Records for this exercise:
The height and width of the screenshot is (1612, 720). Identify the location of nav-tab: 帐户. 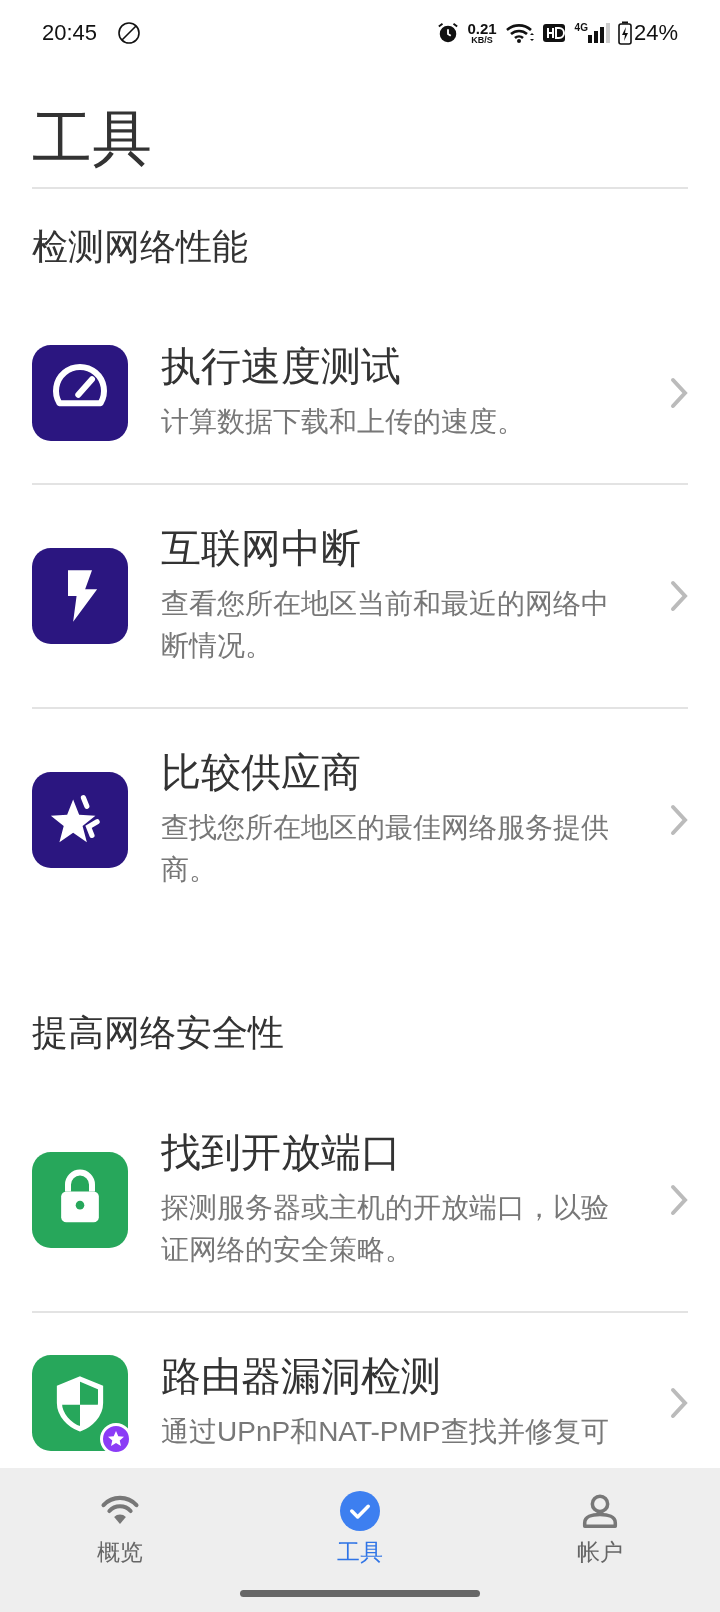
(600, 1523).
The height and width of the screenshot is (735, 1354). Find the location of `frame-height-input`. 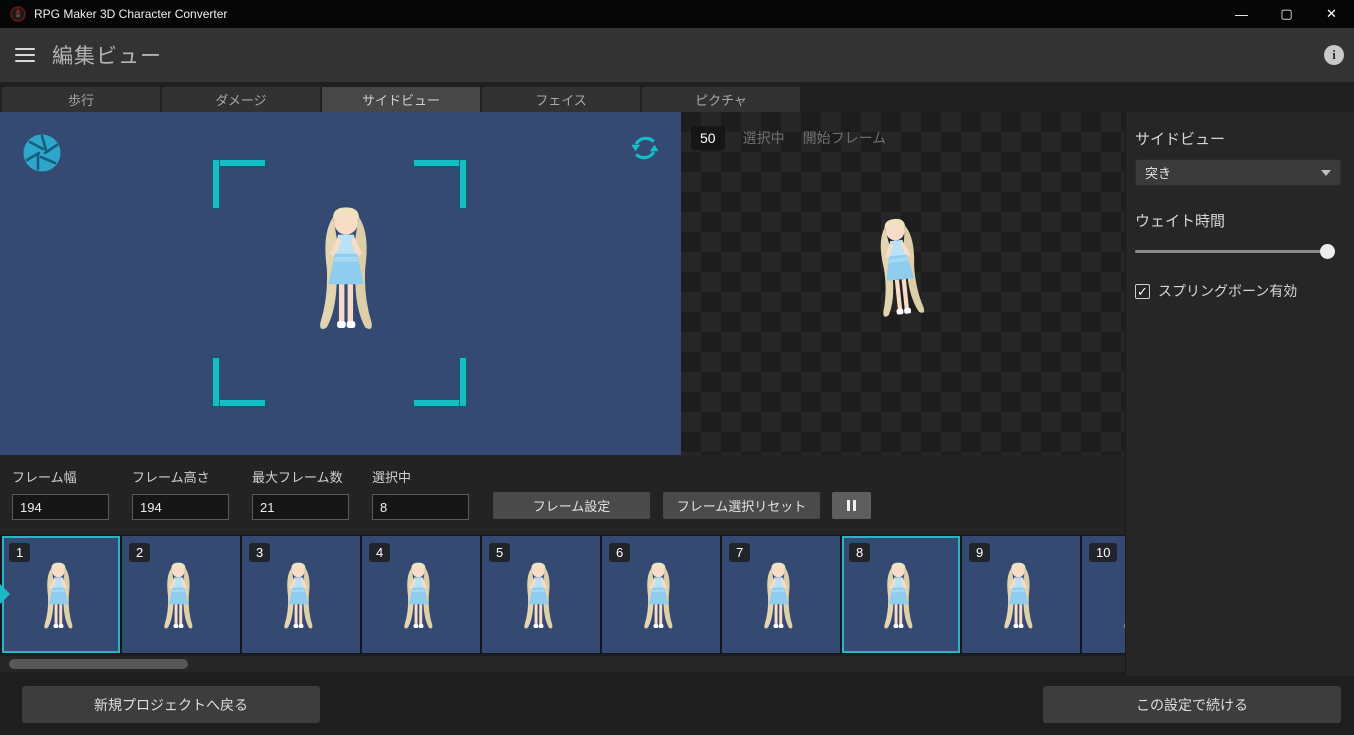

frame-height-input is located at coordinates (180, 507).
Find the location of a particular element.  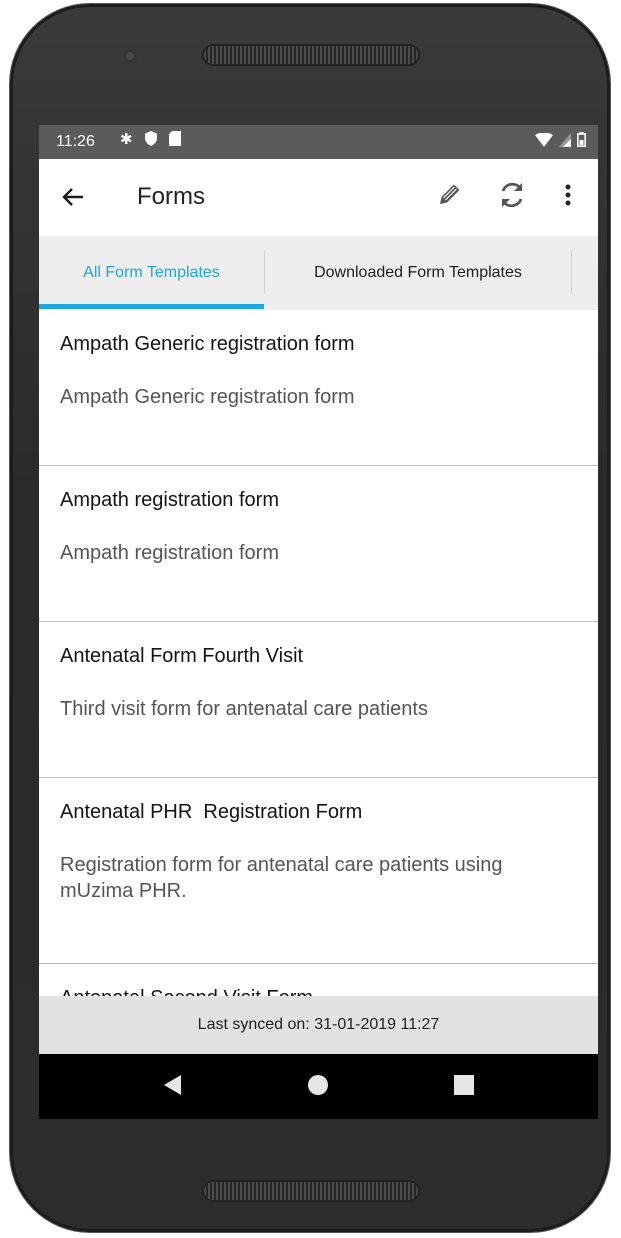

sync-button is located at coordinates (512, 197).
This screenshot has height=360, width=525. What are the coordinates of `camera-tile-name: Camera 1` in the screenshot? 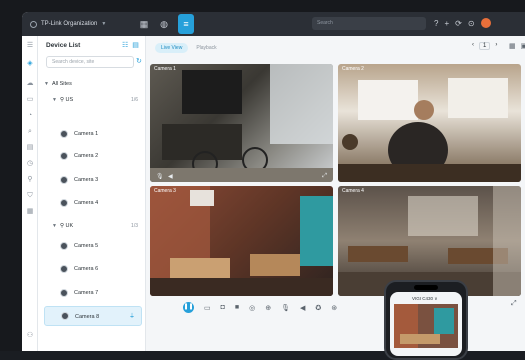 It's located at (165, 69).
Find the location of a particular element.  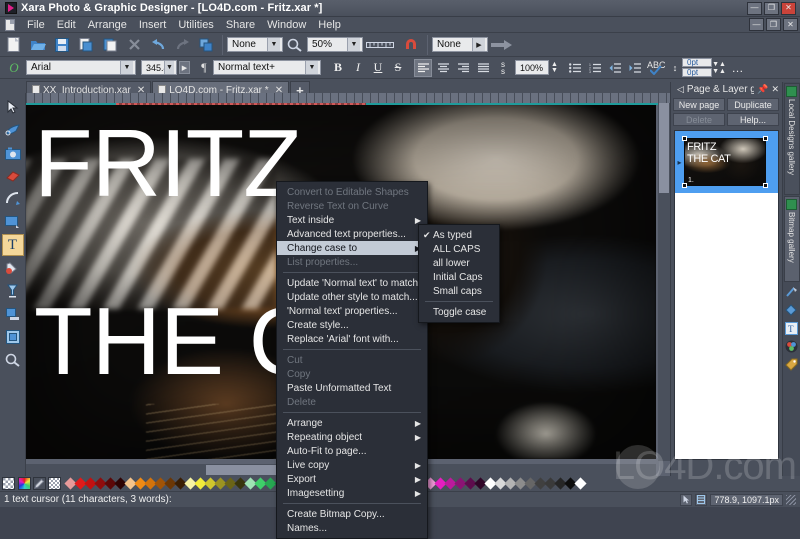

shape-editor-tool-icon is located at coordinates (13, 130).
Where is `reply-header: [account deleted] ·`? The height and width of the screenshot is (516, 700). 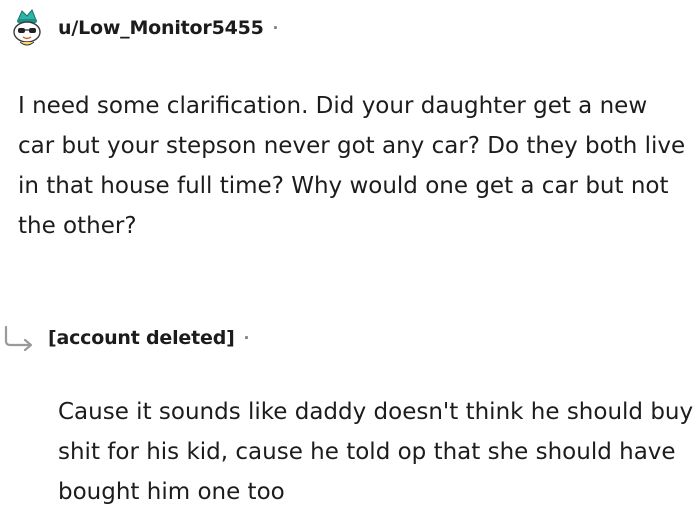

Activity: Can you quote the part of the data above that opens with the line containing "The height and width of the screenshot is (735, 1354)." and closes with the line containing "sync-button is located", word for word, leaving the pictures out of your answer?

Solution:
The height and width of the screenshot is (735, 1354). Find the location of `frame-height-input`. 

frame-height-input is located at coordinates (180, 507).
Find the location of a particular element.  

sync-button is located at coordinates (512, 197).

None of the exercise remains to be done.